* Try it
What is needed is an exact copy of the lines from the one containing "Given: Click the Mode label" through the last line of the records, with no pictures.

* Data shown
>>>

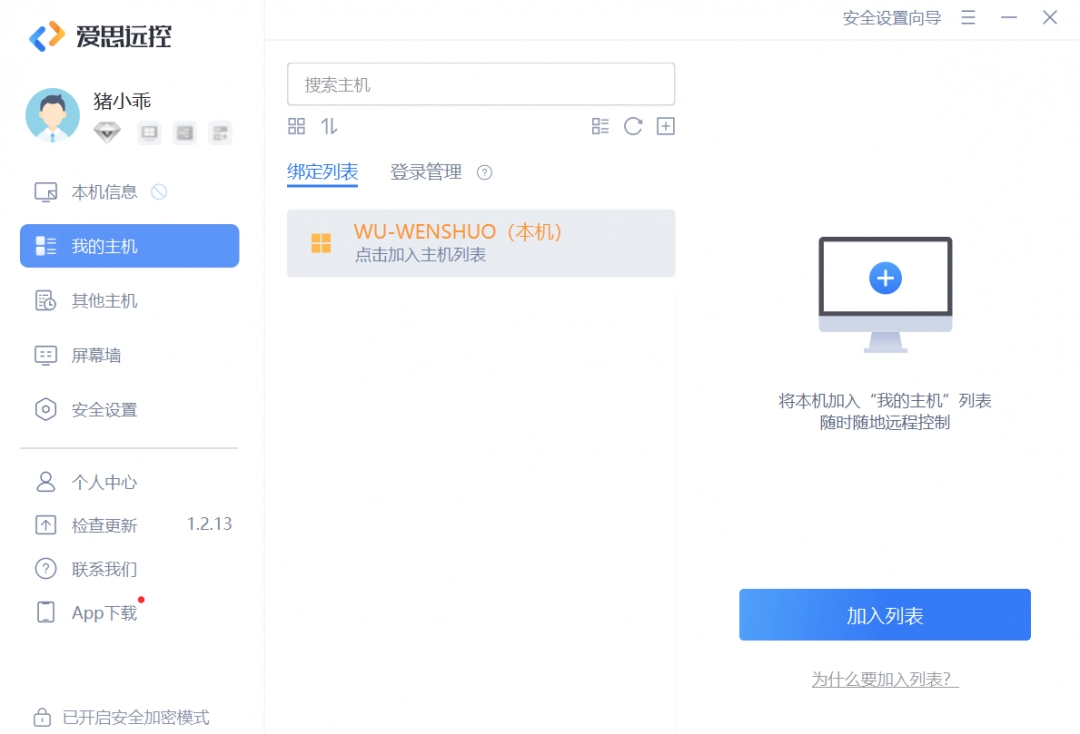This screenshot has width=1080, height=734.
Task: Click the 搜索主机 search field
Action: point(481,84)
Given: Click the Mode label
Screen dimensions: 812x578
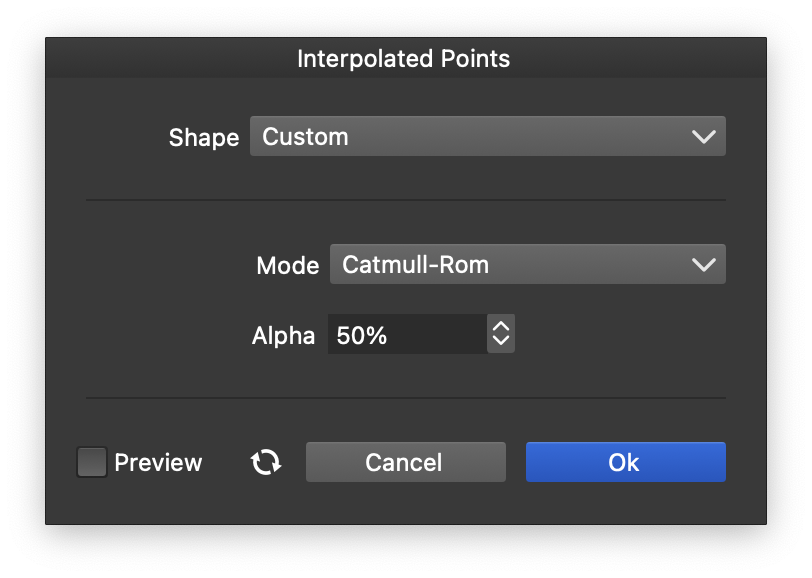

<<<

* Output
Given: Click the Mode label
Screen dimensions: 812x578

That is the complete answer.